* _What the task asks_
Pick out every line in the items below that contains the word "width" and copy each one.

============================================================

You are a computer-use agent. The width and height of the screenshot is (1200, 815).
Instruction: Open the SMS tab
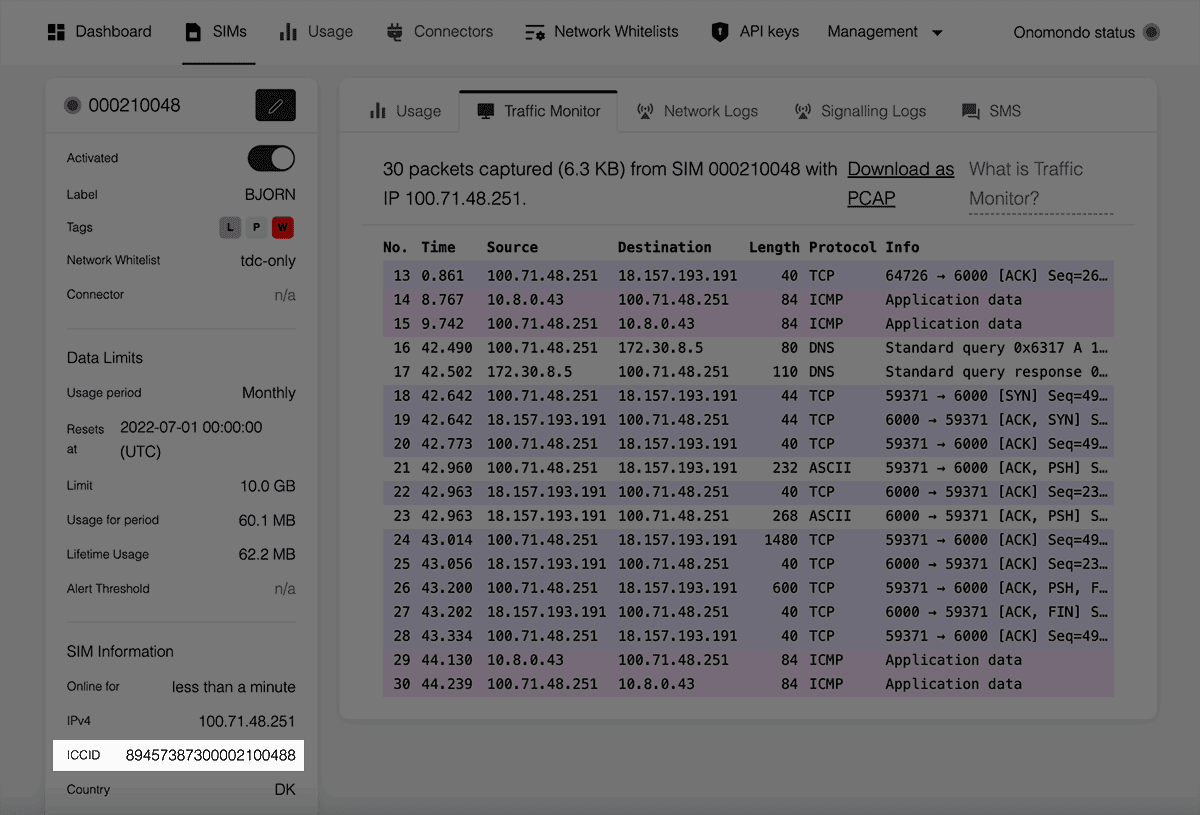[991, 111]
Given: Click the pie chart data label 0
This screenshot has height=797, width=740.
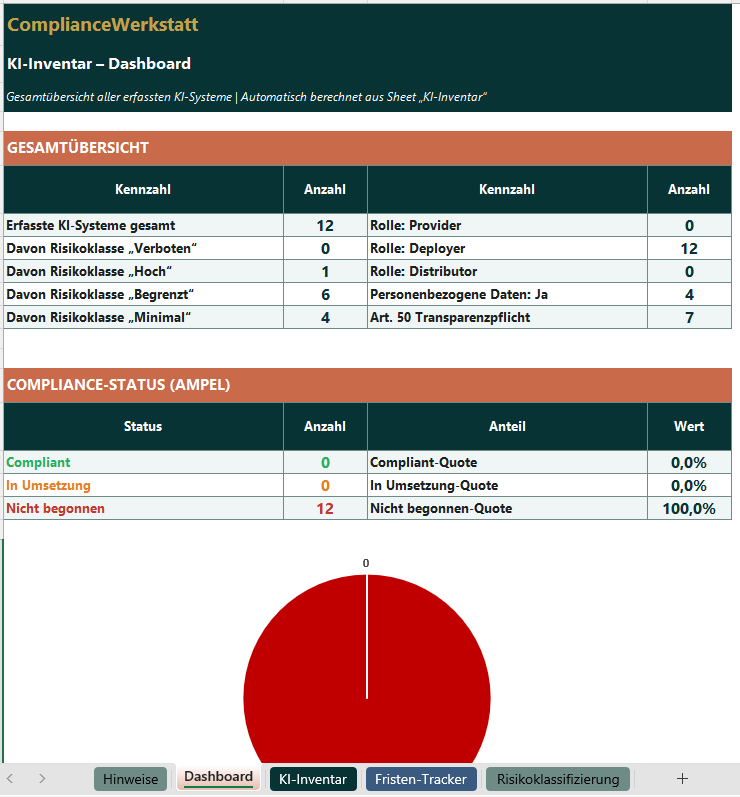Looking at the screenshot, I should click(x=366, y=564).
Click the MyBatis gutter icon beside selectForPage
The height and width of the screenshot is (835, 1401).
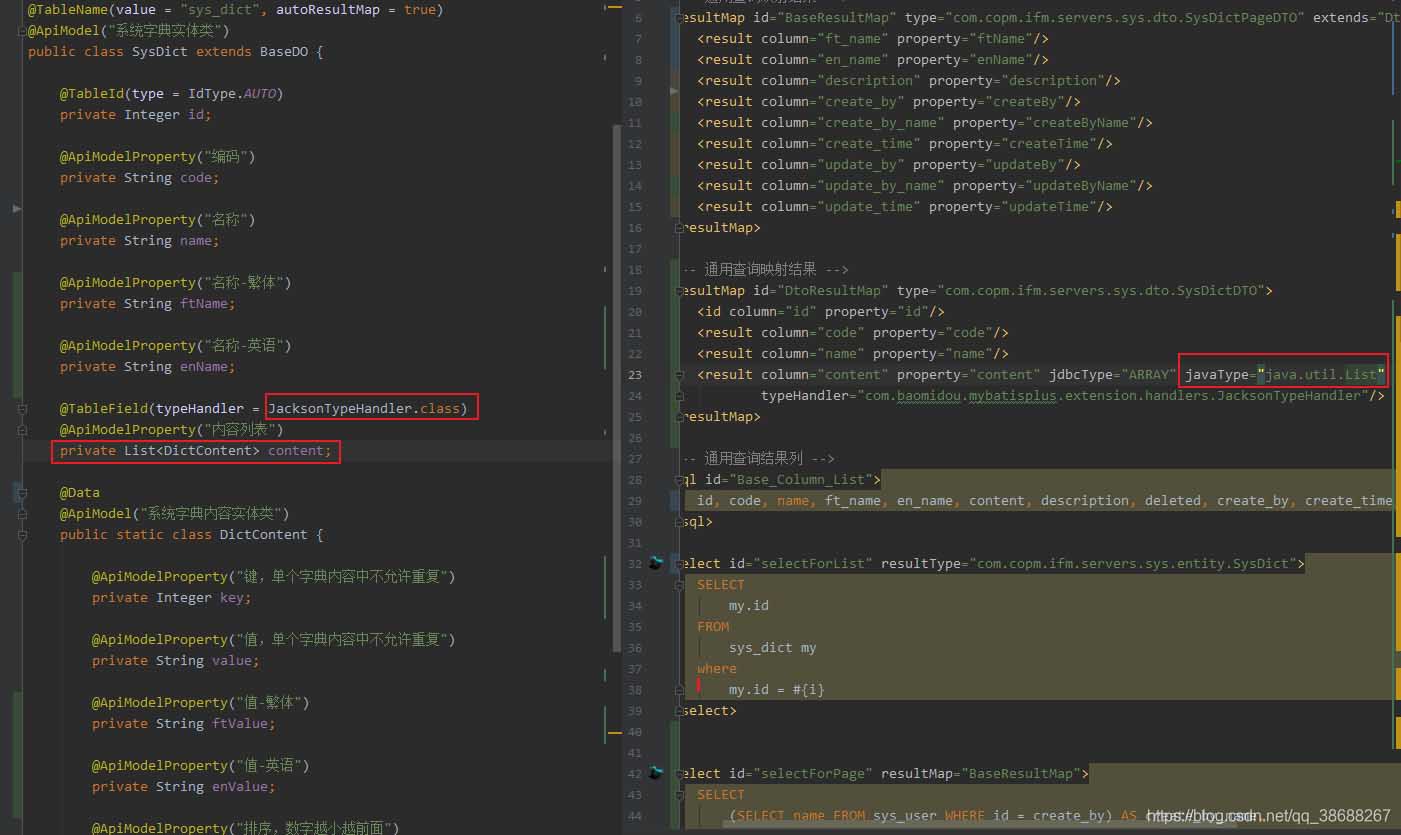click(x=656, y=773)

============================================================

* _Answer to this problem_
You are a computer-use agent. The width and height of the screenshot is (1200, 815).
This screenshot has height=797, width=740.
The height and width of the screenshot is (835, 1401).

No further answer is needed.